4-D Nanowire Transistor Takes Shape of a Christmas Tree

Researchers develop an indium-gallium-arsenide transistor with 20-nm gates

2 min read
4-D Nanowire Transistor Takes Shape of a Christmas Tree

Eighteen-months ago, Intel announced with great enthusiasm its three-dimensional (3-D) transistor, dubbed Tri-Gate.  Of course, regular readers of Spectrum have known for years that 3-D transistors were going to be with us sooner or later.

Once you’ve gone from 2-D to 3-D, the next logical step is 4-D, right? Well at least that's the progression that researchers at Purdue and Harvard University want to make. The joint research team has developed a transistor consisting of three nanowires made out of indium-gallium-arsenide instead of silicon. The resulting transistor’s combination of speed and stacking capabilities have led the researchers to refer to it as ‘4-D’.

“It's a preview of things to come in the semiconductor industry," said Peide "Peter" Ye, a professor of electrical and computer engineering at Purdue University, in a press release. "A one-story house can hold so many people, but more floors, more people, and it's the same thing with transistors. Stacking them results in more current and much faster operation for high-speed computing. This adds a whole new dimension, so I call them 4-D."

The advance couldn't be more timely, at least insofar as the transistor is shaped a bit like a Christmas tree—the three nanowires are progressively smaller, resulting in tapered cross section silhouette you'd more likely see at Rockefeller Center than on a chip. (Unfortunately no images of the transistor will be available until 8 December.)

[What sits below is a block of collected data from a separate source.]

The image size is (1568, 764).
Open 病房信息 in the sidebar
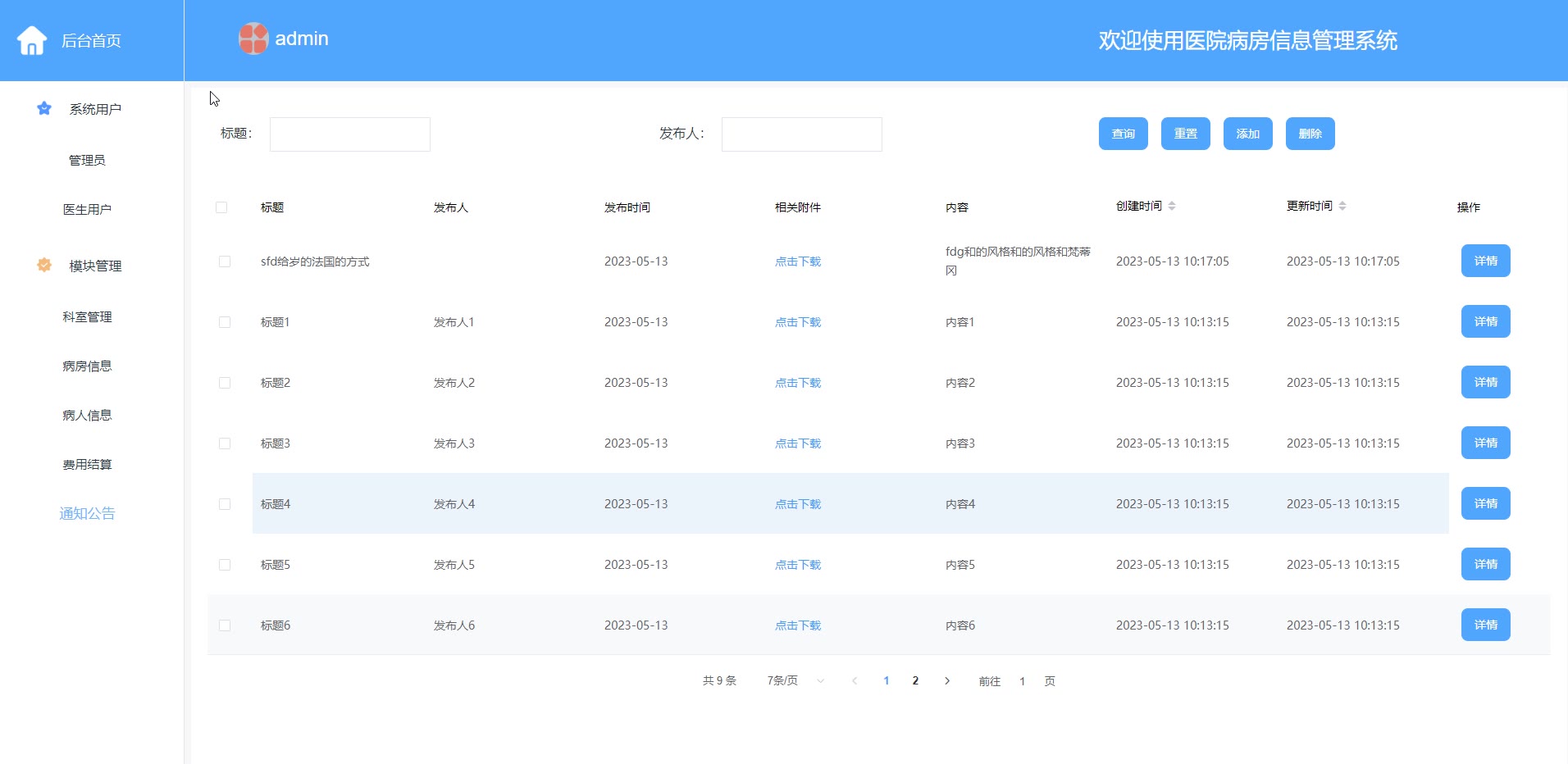pyautogui.click(x=87, y=366)
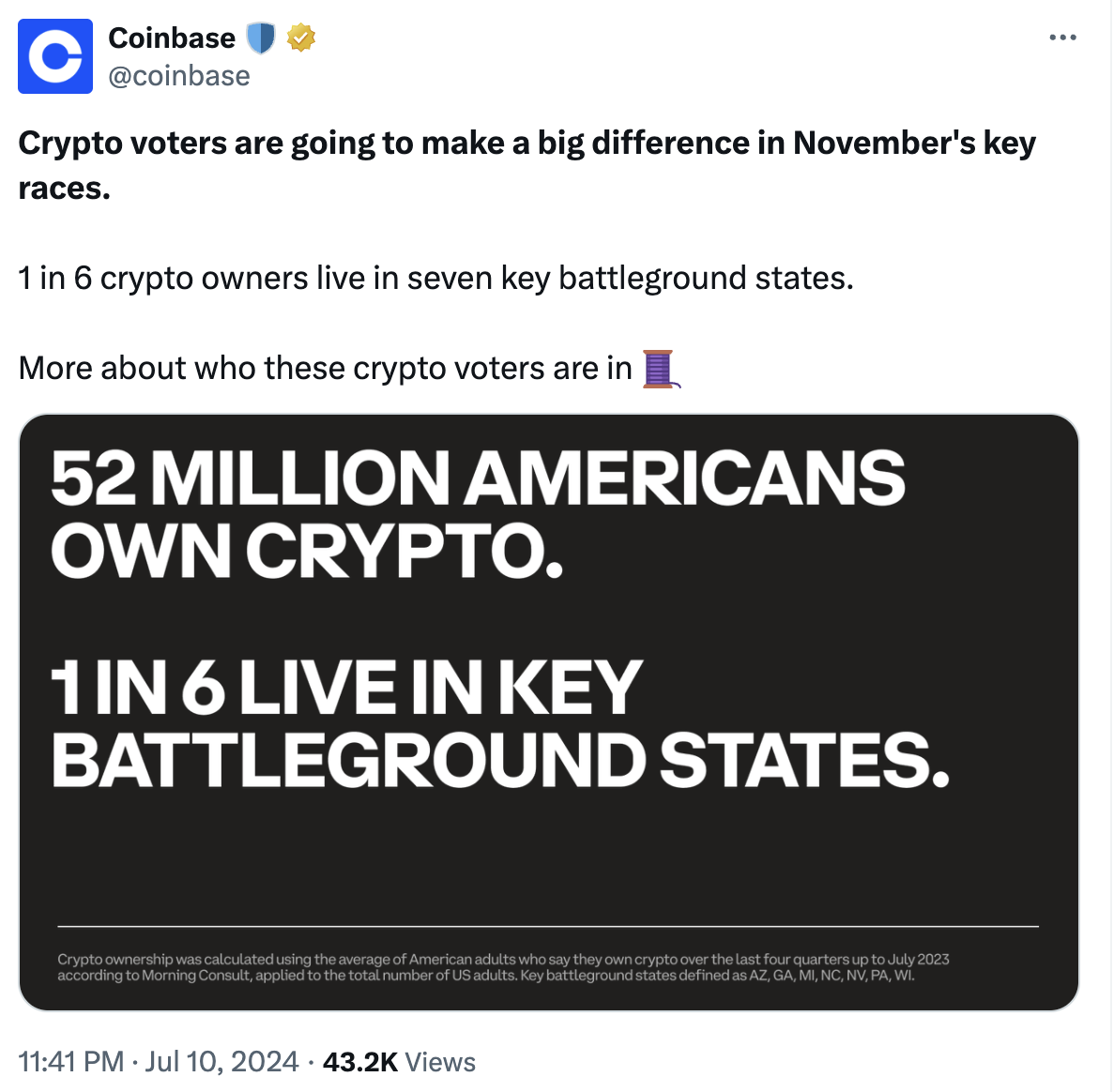Open the Coinbase display name link
This screenshot has height=1092, width=1114.
pyautogui.click(x=172, y=38)
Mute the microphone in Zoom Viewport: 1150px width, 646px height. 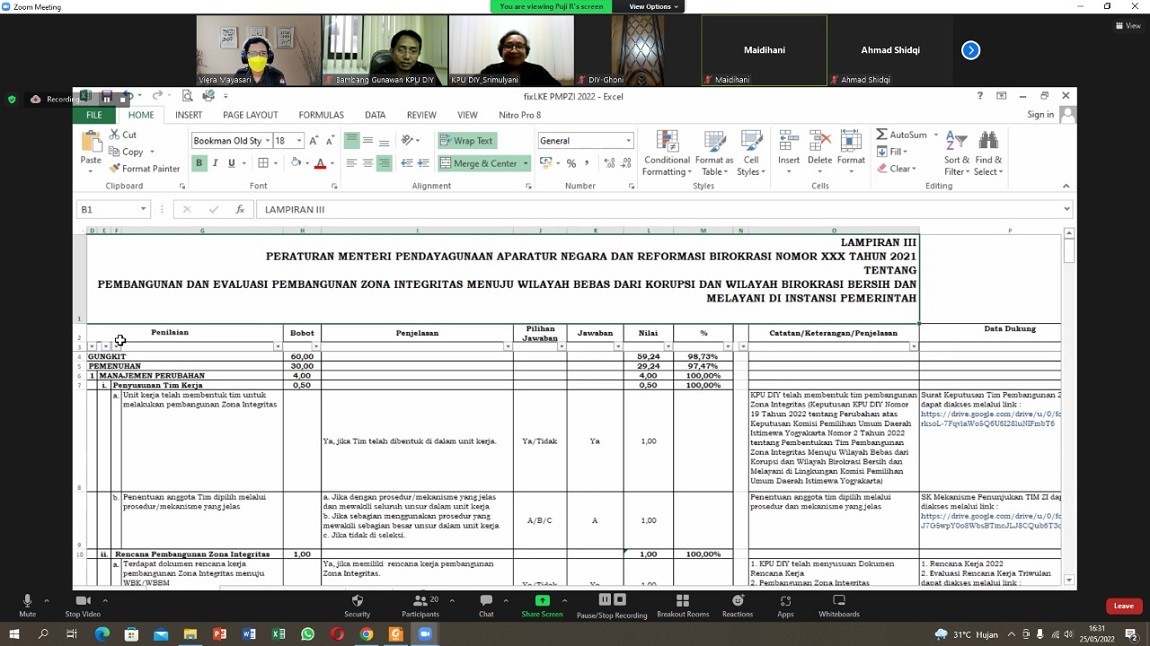tap(27, 606)
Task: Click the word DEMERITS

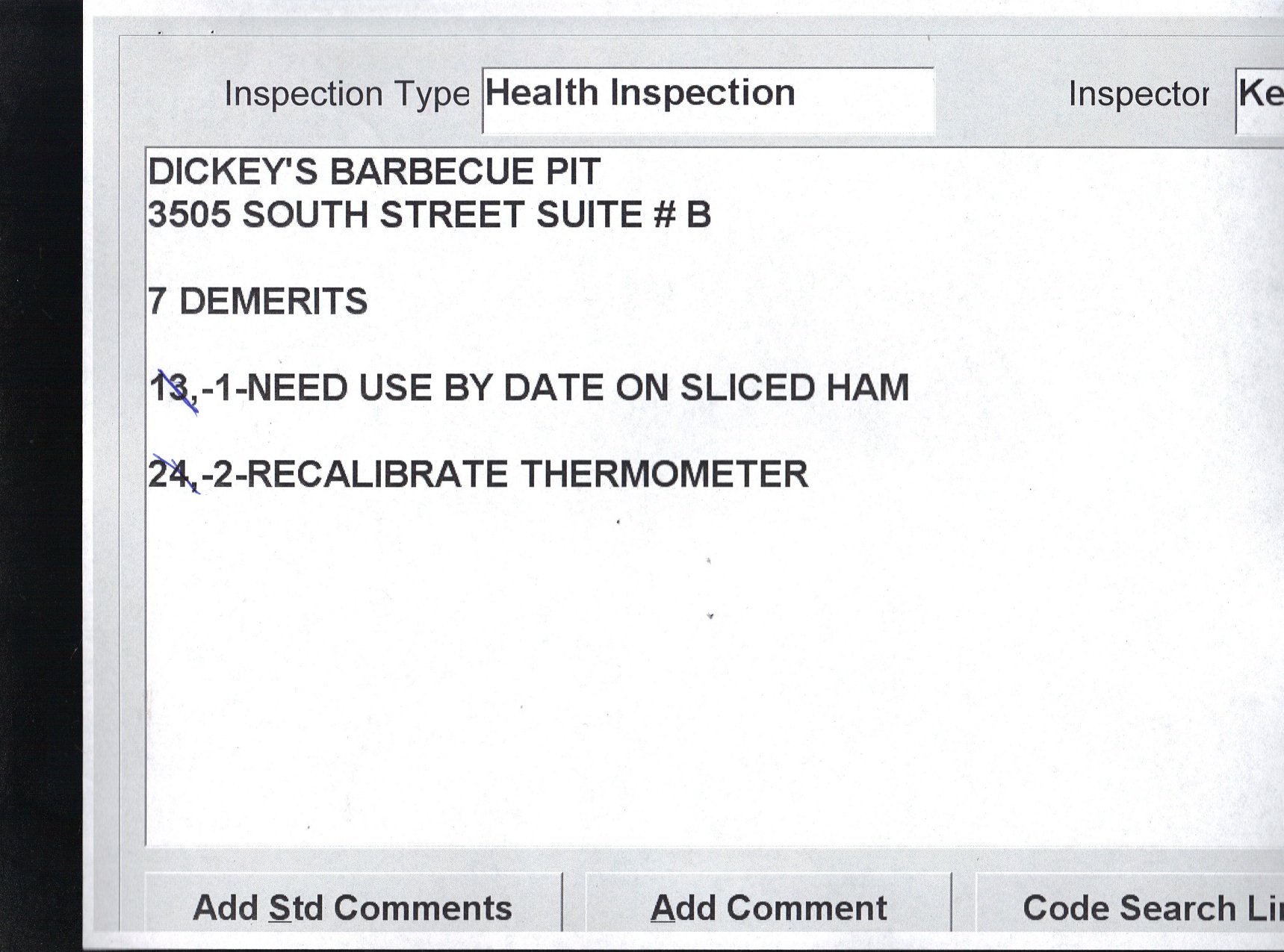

More than the design of the transistor, the real breakthrough for the so-called 4-D transistors was the coating of the nanowires with a new dielectric layer material made from a combination of lanthanum aluminate and aluminum oxide. This new dielectric layer allowed the researchers to use indium-gallium-arsenide, dubbed III-V semiconductor materials, in place of silicon.

Combining elements from group III of the periodic table, including indium and gallium, with those from group V, such as arsenic, has been suggested as a replacement for silicon since the 1960s. The attraction of these hybrid materials is that they can move electrons around much faster than silicon can.

One hiccup in the use of these III-V semiconductors has been reducing the dimensions of the transistor’s gate. The Purdue-Harvard team claims that their indium-gallium-arsenide transistors have 20-nanometer gates, a milestone, according to Ye.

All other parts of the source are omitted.